◆ EXERCISE DIRECTIONS
Pull out each line of the rows below that contains the string "width", matching case exactly.

──────────

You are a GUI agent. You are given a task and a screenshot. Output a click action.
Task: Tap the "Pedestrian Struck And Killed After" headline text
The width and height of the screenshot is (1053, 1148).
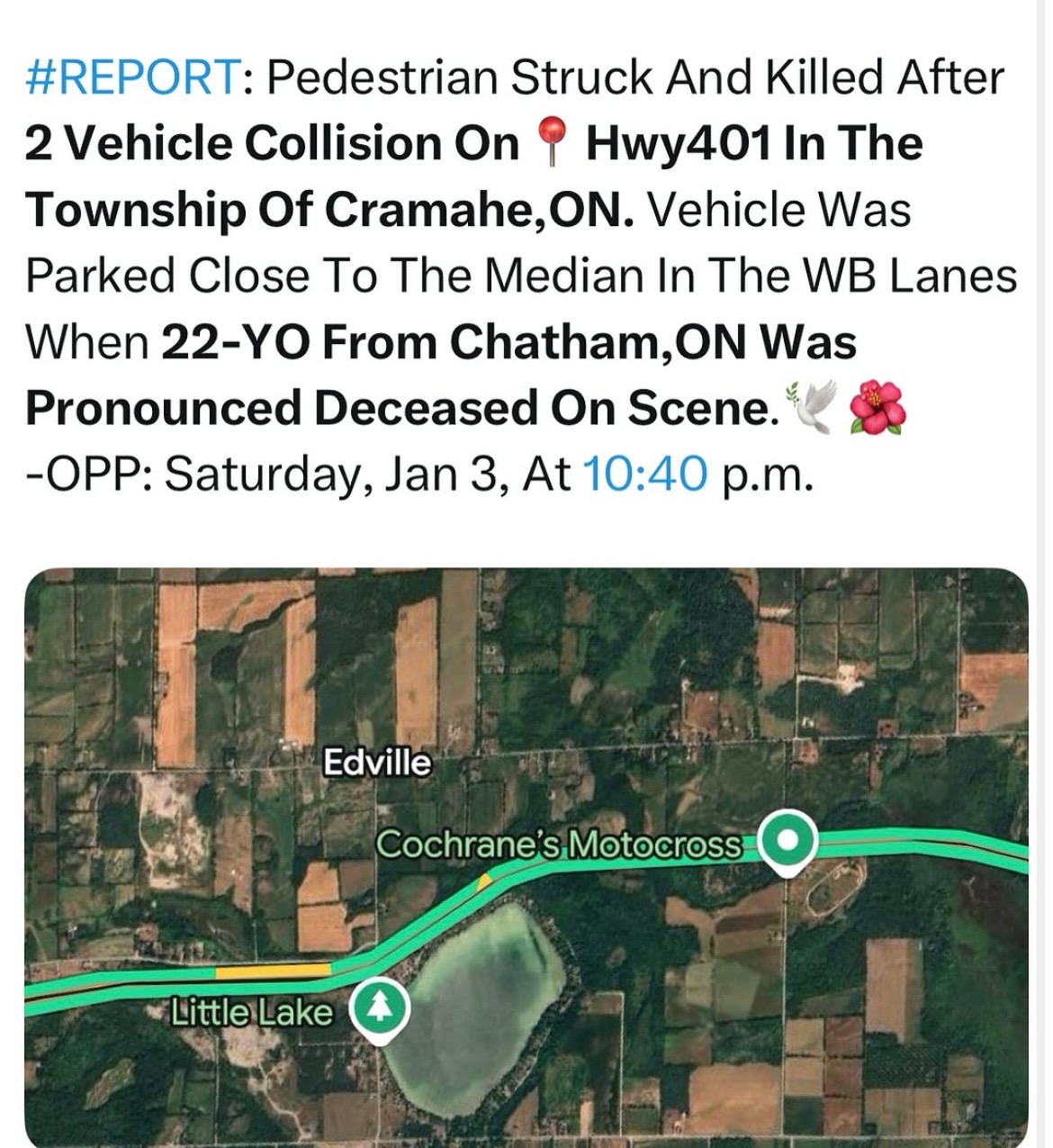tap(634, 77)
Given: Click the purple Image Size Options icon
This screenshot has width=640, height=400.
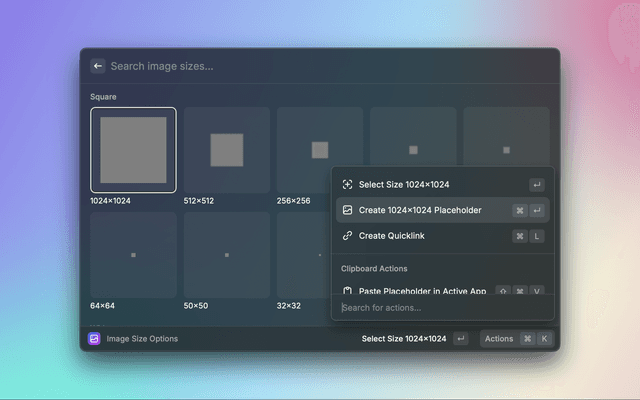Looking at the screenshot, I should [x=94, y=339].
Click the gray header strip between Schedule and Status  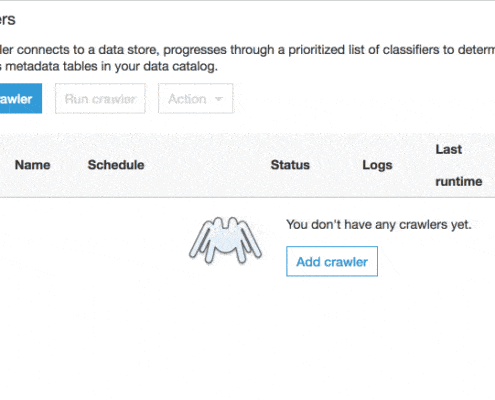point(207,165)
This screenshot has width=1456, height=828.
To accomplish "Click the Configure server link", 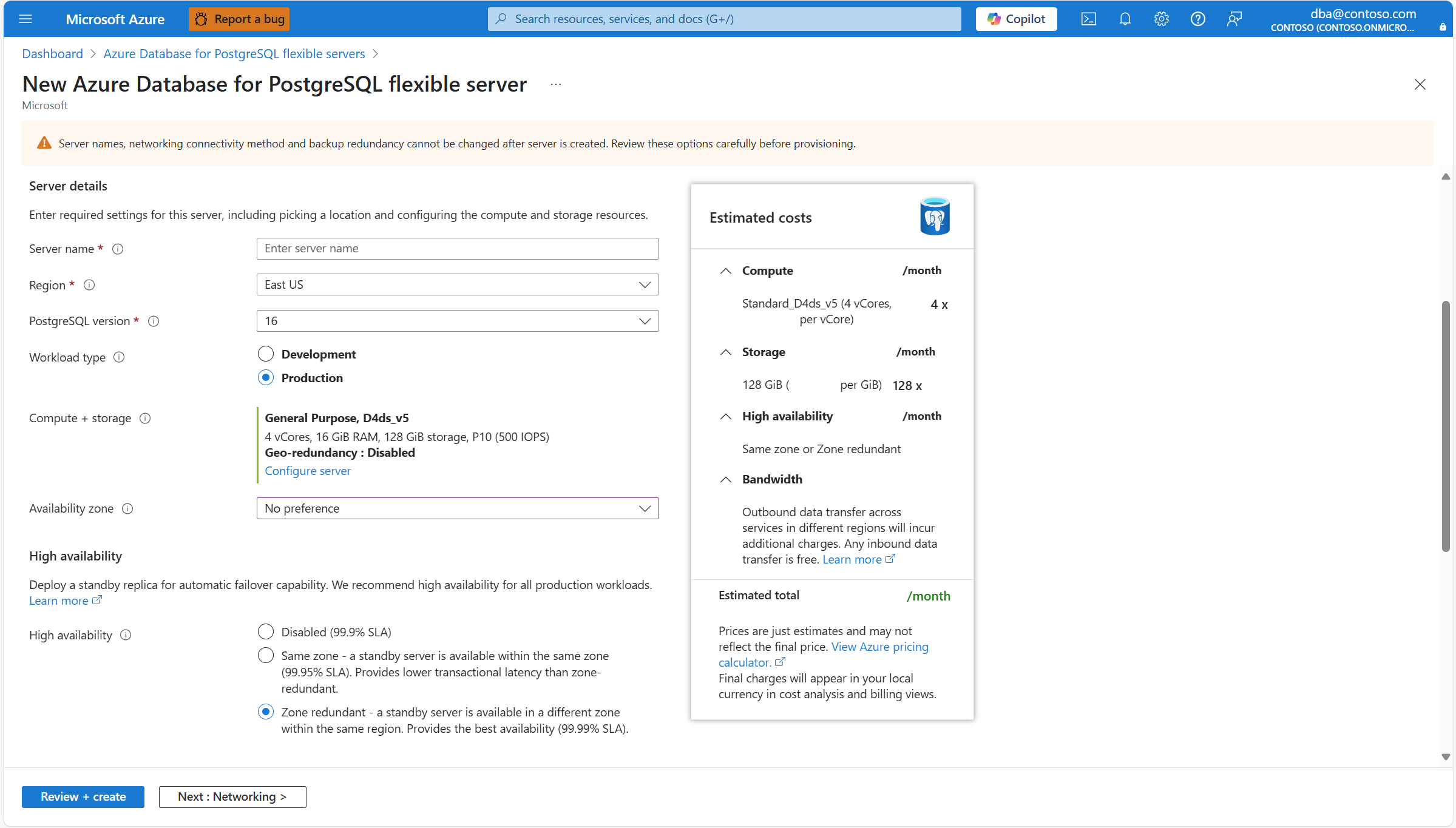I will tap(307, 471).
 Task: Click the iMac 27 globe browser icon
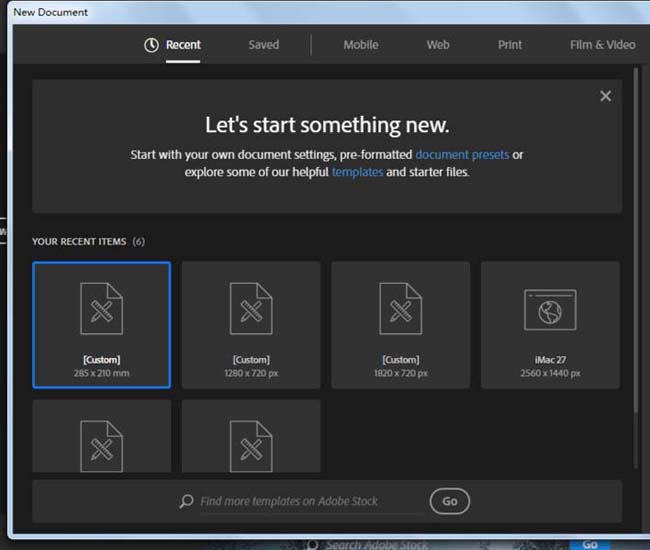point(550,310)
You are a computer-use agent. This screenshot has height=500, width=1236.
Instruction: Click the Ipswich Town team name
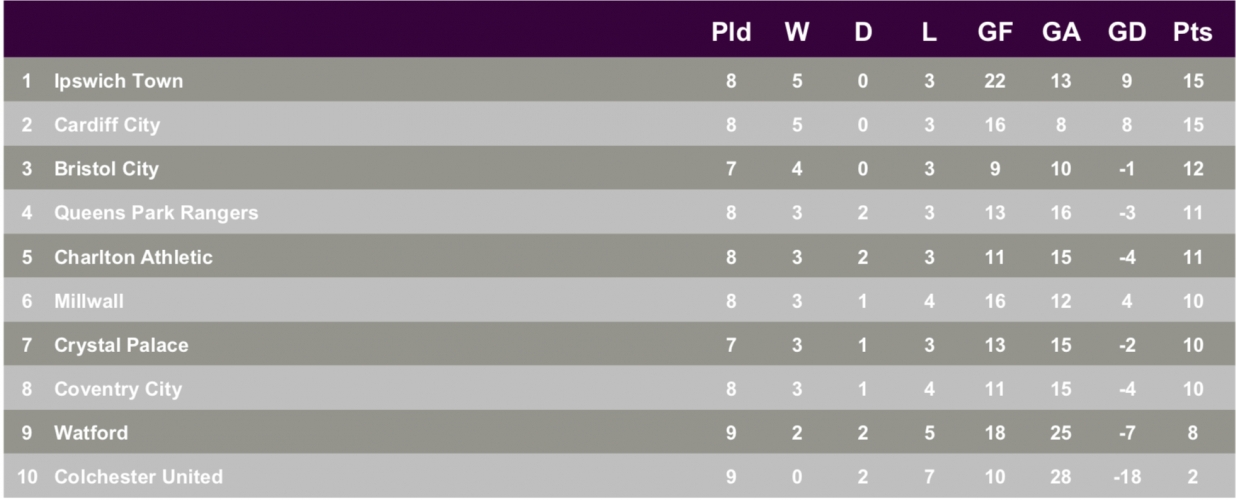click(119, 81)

──────────

◆ ANSWER TO THE TASK
The width and height of the screenshot is (1053, 1148).
This screenshot has width=640, height=400.
This screenshot has width=1456, height=828.
You are a computer-use agent. This screenshot has height=500, width=1236.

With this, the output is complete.